YOUR OBJECTIVE: The lines wanted are those in the data below that include "each".

------------------------------------------------

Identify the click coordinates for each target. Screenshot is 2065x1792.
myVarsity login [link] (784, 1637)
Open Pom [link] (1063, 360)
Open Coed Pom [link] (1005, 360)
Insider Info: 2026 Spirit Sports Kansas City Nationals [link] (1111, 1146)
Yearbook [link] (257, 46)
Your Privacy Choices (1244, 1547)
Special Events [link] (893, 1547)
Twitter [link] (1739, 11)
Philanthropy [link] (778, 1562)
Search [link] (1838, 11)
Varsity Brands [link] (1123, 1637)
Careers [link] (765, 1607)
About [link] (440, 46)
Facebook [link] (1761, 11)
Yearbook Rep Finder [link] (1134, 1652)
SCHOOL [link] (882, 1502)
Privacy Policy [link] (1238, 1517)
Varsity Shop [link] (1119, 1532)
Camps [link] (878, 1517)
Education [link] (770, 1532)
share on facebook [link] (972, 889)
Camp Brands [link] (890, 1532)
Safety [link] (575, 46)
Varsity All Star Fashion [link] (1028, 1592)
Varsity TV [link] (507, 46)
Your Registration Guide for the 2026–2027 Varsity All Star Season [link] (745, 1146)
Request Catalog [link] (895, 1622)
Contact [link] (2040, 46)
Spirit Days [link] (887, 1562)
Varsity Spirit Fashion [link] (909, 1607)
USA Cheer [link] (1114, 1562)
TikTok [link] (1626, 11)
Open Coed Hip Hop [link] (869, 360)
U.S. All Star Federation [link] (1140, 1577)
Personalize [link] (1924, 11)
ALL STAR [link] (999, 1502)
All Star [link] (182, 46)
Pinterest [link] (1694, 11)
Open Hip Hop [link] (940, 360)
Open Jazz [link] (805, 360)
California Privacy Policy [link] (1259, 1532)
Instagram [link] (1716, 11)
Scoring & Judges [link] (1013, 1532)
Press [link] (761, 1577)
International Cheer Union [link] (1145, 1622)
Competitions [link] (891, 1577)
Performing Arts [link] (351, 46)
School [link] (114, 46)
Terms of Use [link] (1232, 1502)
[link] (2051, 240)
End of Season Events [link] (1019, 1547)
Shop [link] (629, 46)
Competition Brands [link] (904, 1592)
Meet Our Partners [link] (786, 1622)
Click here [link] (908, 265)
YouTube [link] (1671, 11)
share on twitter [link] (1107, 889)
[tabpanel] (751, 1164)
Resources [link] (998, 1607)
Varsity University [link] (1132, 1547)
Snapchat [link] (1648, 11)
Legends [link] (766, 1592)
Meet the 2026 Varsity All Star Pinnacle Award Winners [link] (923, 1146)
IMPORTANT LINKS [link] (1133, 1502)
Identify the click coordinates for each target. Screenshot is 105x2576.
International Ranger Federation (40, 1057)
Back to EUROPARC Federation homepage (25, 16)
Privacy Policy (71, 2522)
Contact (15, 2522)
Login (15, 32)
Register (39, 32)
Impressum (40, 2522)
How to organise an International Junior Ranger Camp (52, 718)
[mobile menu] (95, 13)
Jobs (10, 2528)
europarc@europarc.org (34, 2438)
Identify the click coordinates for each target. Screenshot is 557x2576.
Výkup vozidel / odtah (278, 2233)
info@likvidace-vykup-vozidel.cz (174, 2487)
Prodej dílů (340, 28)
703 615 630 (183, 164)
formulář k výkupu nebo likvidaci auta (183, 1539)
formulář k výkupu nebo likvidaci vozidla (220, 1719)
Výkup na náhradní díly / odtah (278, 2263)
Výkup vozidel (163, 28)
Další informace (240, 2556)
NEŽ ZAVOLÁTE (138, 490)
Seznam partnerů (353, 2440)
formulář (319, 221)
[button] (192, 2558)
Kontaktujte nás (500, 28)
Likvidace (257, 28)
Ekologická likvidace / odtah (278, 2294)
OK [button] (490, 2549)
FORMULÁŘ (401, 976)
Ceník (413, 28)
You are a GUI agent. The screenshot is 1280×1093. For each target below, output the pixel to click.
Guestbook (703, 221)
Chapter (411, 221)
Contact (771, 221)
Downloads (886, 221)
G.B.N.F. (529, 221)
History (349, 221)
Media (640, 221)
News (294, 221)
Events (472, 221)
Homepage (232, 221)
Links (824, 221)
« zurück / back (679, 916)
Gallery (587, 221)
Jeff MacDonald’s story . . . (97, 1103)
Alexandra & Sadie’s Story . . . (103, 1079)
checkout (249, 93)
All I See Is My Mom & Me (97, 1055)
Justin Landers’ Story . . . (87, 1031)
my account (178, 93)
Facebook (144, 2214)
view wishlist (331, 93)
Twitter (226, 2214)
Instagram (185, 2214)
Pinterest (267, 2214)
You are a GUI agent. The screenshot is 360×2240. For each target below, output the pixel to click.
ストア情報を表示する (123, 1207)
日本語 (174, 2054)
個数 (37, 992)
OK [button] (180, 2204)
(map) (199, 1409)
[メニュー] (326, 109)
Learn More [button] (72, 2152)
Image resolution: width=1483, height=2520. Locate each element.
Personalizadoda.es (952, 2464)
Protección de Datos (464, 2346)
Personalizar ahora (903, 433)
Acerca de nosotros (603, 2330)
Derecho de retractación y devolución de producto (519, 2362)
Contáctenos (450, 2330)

------------------------------------------------

SOLUTION TO THIS EXERCISE:
Identify the click coordinates for each target. Screenshot is 2065x1792.
Identify the click coordinates for each target. Screenshot is 105x2576.
Identify the click coordinates for each target. Screenshot is 557x2576.
You are a GUI agent. The screenshot is 1280×1093. For each target below, output the pixel to click.
You are a GUI agent. The screenshot is 360×2240. For each target below, output the pixel to click.
Image resolution: width=1483, height=2520. Locate each element.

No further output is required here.